Time to go long on Canada: the key is globally sensitive market timing.

AuthorRobson, William

Cynics are fond of saying that Canada is the country of the future--always has been; always will be. For investors looking for alternatives to U.S. equities, an indication that Canada is finally about to realize its potential would be most welcome. Could it finally be Canada's turn?

The answer is yes, though many jaded Canadian investors, acutely conscious of their country's shortcomings when compared to the United States, take a different view. Their international friends and colleagues will be familiar with the case they make against Canada and its markets.

On average, Canada taxes investment and entrepreneurship more heavily than does the United States. Canadian productivity growth lagged that of the United States for much of the past decade and government monopolies and regulations hobble key parts of the Canadian economy, including areas of future growth, such as health care.

The political scene can also unnerve potential investors. In 1995, secessionists in the Province of Quebec came frighteningly close to victory in a referendum. And for almost 10 years, the conservatively oriented opposition in the national parliament has been crippled by a regional split and personal infighting. Public-sector unions dominate the labor scene, obstructing efforts to improve the performance of health and education programs. Meanwhile, Canadian advocates of lower taxes and more market-oriented public policies have long faced the handicap of a reflexive branding as "too American"--the charge that such steps are threats to Canadian identity and independence resonates loudly in the media and in public debate.

However, investors familiar with the glum assessments of their Canadian colleagues need to put these criticisms in perspective. Many financially savvy Canadians are deeply frustrated that their compatriots do not more readily embrace growth-friendly policies and more enthusiastically espouse global competitiveness as a national goal.
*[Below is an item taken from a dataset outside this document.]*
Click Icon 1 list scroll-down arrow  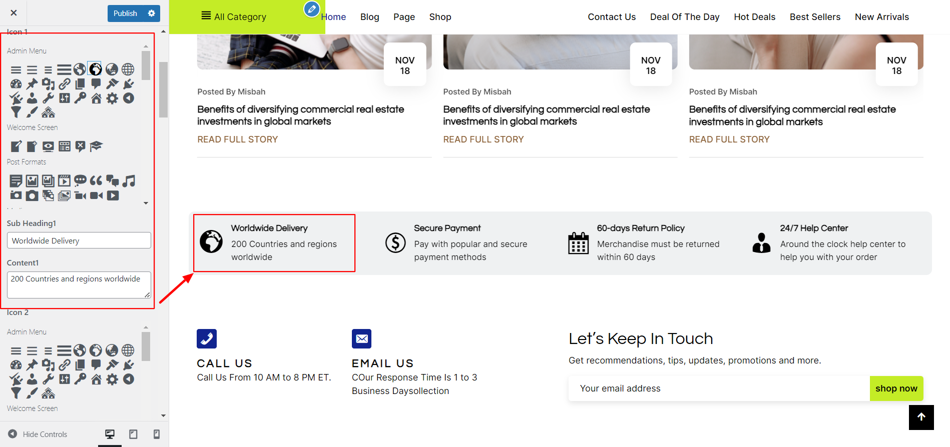point(146,203)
Frustration with the slow pace of economic reform, in turn, tends to be reflected in overly pessimistic assessments of Canada's long-term prospects.

Despite the Canadian dollar's decline against its U.S. counterpart during 2000 and 2001, Canada's domestic economy has outgrown the U.S. economy since 1998. The relatively strong performance of Canadian equity markets since then, moreover, has a very good chance of being sustained in the future.

Looking at the fiscal climate, Canada's public sector underwent a wrenching...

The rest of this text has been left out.